Ultrasound examinations can be done in a doctor's office, clinic, or hospital setting. Typically, the pregnant
woman will lie on an examination table with her abdomen exposed. Gel or oil is applied to the area. The doctor or technician will move a hand-held scanner (called a transducer) over the abdomen. The transducer emits high-frequency sound waves (usually in the range of 3.5–7.0 megahertz) into the abdomen. The waves are reflected back to the transducer and the wave patterns are shown as an image on a display screen. An ultrasound scan reveals the shapes, densities, and even movements of organs and tissues. Although the pictures transmitted by an ultra-sound scan appear gray and grainy, a trained technician can identify the fetus within the uterus, monitor its heartbeat, and sometimes determine its sex. Using computerized tools, the technician can measure various structures shown on the screen. For example, the length of the upper thigh bone (femur) or the distance between the two sides of the skull can indicate the age of the fetus.

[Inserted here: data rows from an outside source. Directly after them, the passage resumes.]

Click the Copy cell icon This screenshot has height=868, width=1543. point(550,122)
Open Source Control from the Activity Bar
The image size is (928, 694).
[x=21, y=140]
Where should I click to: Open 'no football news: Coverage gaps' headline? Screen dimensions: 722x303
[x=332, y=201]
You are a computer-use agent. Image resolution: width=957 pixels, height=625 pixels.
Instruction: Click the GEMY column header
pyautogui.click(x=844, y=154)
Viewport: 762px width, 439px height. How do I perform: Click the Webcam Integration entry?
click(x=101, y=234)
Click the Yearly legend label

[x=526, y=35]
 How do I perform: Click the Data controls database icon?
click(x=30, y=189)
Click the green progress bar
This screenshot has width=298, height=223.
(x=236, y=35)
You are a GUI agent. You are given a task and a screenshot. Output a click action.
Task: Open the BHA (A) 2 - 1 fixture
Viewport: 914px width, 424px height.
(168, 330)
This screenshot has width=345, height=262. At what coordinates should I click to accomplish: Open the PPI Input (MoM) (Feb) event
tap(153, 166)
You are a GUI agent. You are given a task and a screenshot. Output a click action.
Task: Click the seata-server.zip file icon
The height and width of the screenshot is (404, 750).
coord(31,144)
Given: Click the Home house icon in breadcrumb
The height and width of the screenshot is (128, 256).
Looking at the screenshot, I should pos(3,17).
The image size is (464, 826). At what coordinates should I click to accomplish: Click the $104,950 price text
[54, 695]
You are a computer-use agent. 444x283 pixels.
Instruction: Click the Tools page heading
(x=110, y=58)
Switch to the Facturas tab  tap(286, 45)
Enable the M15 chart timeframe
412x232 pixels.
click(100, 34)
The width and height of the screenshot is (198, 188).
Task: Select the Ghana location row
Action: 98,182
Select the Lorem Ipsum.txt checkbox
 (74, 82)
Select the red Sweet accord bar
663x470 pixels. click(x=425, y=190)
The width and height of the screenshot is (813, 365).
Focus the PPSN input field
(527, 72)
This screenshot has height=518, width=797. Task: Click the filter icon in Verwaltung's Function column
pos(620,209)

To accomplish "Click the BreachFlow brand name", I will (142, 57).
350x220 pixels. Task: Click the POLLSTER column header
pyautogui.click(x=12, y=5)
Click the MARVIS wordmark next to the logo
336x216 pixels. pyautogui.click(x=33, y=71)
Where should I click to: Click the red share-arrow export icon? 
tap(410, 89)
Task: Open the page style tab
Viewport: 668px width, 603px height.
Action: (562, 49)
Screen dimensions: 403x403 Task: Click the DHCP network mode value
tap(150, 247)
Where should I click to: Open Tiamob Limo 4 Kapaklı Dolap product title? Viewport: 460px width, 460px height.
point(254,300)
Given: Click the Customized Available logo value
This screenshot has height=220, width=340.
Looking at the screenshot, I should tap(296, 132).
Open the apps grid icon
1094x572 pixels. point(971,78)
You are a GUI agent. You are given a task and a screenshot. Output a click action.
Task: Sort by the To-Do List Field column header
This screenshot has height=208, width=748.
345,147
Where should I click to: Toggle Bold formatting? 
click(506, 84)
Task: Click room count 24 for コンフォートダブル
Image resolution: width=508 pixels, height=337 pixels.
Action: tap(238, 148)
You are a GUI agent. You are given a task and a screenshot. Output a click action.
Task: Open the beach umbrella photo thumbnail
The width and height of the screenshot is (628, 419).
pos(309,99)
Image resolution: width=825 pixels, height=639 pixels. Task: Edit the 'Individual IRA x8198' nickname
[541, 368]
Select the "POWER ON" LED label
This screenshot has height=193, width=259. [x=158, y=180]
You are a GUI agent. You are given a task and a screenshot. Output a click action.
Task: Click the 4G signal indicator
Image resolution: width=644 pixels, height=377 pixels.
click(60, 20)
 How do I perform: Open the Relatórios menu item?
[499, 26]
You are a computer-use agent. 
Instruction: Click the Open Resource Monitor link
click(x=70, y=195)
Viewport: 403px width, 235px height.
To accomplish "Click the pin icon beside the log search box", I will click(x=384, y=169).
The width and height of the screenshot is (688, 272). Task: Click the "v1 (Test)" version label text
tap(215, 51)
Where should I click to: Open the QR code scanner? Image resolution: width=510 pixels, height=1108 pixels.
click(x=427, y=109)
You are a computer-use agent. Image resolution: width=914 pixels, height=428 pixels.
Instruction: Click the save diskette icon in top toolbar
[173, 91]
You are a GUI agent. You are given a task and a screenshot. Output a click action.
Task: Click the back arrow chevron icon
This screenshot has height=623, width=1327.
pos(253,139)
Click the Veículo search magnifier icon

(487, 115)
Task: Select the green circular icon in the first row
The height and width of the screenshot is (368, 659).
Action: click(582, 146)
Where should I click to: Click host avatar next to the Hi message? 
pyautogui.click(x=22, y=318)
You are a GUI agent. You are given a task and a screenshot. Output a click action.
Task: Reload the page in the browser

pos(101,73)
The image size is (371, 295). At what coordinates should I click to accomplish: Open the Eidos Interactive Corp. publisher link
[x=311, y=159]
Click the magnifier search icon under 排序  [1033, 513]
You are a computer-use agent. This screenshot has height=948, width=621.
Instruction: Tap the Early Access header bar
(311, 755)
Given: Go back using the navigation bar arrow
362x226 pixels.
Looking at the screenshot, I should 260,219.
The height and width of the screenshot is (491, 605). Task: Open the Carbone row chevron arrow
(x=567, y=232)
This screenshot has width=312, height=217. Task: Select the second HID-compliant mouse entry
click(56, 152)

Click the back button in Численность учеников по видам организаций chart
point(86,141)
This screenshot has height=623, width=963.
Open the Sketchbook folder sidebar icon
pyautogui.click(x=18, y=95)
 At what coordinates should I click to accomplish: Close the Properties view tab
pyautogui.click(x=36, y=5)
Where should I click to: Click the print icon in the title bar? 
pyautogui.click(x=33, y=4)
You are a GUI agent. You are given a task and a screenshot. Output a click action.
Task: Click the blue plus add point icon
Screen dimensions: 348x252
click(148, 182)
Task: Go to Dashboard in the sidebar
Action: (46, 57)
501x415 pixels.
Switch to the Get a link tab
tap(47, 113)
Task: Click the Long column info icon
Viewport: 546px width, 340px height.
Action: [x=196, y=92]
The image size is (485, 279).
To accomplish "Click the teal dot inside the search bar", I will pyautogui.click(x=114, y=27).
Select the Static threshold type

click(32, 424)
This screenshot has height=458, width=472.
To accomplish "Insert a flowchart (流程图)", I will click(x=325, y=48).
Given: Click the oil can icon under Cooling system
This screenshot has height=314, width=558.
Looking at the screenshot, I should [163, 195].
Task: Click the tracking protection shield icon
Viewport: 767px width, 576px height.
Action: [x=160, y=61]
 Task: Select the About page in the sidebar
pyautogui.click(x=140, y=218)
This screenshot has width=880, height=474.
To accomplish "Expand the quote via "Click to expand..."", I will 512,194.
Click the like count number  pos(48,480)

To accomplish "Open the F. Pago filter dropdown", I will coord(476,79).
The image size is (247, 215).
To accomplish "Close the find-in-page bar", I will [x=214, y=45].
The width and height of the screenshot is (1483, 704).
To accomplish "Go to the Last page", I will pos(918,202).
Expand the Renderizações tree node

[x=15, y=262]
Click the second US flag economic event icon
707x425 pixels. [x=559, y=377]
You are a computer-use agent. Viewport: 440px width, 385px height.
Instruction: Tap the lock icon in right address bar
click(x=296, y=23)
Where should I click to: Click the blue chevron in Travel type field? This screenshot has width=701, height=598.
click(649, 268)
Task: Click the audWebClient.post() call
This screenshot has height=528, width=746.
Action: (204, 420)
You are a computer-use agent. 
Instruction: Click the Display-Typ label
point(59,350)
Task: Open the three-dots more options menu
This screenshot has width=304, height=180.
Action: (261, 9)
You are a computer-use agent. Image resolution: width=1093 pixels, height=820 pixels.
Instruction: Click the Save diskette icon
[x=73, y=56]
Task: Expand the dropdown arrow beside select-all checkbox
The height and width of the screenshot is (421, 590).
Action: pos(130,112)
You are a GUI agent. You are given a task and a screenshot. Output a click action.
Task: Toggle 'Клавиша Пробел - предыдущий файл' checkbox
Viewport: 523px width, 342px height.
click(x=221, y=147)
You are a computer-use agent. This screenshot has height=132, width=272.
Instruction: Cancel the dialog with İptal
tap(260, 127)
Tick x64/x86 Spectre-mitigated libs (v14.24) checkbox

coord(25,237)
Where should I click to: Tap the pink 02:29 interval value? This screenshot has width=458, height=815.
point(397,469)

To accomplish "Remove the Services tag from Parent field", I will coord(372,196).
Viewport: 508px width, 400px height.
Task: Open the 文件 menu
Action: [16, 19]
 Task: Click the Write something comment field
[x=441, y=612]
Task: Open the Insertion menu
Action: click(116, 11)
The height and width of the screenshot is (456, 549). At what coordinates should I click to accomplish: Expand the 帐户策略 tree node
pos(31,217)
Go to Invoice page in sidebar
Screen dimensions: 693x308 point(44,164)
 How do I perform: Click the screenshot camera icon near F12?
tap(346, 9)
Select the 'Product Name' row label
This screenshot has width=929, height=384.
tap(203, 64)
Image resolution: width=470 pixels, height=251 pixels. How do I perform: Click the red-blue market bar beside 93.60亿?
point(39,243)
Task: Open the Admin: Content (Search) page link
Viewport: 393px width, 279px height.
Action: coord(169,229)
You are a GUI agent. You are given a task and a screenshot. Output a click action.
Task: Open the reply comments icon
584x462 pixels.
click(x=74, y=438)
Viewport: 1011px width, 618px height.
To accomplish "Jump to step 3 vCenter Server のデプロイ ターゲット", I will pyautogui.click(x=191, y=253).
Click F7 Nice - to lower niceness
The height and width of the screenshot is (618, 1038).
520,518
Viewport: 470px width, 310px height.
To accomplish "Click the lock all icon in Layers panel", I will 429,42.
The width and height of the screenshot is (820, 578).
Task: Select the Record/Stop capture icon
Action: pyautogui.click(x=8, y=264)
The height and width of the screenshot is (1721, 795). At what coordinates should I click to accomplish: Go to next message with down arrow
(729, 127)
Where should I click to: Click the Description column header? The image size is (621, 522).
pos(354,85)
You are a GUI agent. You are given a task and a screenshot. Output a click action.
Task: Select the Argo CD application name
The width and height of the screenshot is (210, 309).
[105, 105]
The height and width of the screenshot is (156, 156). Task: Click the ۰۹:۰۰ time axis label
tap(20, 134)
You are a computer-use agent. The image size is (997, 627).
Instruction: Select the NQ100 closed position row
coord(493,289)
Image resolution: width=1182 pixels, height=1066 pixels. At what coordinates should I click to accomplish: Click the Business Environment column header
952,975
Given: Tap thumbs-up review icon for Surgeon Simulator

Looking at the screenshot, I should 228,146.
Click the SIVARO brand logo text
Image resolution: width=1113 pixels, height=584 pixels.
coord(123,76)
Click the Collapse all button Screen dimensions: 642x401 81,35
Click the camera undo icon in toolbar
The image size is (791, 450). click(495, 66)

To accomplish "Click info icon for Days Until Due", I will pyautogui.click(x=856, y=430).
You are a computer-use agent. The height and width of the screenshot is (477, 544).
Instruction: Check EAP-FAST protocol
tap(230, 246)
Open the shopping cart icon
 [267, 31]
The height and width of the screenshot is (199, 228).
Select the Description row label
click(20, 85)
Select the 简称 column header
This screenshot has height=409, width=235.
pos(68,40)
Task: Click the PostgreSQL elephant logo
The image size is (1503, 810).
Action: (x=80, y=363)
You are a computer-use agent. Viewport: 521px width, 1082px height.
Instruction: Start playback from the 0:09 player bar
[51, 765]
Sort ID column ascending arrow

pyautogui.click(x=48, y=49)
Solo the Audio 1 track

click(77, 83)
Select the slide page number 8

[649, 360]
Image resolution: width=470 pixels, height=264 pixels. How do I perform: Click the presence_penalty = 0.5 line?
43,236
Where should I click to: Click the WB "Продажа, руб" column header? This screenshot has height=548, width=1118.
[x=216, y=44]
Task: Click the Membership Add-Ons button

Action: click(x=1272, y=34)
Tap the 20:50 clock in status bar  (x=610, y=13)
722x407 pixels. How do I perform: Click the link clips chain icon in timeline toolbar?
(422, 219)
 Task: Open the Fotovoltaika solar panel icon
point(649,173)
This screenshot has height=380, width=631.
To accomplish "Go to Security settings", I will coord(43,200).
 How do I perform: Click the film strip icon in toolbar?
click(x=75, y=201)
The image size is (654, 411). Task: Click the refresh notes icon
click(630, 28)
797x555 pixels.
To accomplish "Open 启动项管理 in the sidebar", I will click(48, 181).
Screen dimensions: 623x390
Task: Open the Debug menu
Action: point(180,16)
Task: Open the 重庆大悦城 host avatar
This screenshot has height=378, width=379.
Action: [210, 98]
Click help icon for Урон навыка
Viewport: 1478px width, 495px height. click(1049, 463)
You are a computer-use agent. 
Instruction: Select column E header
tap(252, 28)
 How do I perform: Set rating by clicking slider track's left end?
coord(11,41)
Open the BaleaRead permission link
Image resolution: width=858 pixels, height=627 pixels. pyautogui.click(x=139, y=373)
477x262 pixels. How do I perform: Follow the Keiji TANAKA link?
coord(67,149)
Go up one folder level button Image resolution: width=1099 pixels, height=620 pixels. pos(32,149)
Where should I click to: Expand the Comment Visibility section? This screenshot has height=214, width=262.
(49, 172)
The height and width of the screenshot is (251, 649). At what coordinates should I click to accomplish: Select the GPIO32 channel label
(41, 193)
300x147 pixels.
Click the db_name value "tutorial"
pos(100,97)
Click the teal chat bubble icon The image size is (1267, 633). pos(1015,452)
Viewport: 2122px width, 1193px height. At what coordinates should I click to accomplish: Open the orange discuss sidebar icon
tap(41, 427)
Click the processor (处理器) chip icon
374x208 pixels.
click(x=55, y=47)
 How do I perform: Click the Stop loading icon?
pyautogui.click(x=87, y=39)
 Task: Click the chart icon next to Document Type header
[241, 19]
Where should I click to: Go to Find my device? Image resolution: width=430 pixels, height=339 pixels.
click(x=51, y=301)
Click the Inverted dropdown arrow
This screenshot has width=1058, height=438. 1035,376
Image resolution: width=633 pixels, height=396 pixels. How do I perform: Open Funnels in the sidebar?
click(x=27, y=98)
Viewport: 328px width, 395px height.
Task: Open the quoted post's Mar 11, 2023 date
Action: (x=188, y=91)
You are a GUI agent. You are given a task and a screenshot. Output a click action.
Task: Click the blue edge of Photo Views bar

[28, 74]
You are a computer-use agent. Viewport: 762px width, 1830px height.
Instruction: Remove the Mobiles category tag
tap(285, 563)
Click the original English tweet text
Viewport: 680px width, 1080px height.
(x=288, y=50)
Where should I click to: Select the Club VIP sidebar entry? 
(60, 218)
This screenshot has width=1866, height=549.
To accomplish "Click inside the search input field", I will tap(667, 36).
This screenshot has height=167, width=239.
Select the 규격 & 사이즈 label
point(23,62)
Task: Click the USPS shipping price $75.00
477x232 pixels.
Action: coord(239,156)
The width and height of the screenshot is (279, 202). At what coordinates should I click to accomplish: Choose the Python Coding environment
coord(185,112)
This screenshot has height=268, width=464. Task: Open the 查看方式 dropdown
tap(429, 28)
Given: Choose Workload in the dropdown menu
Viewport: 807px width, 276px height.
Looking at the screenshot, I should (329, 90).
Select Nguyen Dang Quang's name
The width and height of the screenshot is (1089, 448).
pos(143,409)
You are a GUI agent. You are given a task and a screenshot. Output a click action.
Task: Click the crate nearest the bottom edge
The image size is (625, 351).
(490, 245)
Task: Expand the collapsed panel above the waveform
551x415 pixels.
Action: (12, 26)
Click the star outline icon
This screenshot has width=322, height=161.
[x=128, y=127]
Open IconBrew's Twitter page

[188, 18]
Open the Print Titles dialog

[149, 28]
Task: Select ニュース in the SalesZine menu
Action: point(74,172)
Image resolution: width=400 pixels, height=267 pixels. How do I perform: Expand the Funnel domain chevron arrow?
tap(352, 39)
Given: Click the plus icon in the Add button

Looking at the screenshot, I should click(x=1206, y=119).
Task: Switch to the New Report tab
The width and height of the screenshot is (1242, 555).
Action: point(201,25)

Ultrasound technology has been used safely in medical settings for over 30 years, and several significant improvements have been made to the procedure. A specially designed transducer probe can be placed in the vagina to provide better ultrasound images. This trans-vaginal or endovaginal scan is particularly useful in early pregnancy or in cases where ectopic pregnancy is suspected. Doppler ultrasound uses enhanced sound waves to monitor subtle events, like the flow of fetal blood through the heart and arteries. Color imaging is a recent addition to ultrasound technology. With this process, color can be assigned to the various shades of gray for better visualization of subtle tissue details. A new technology under development is three-dimensional ultra-sound, which has the potential for detecting even very subtle fetal defects.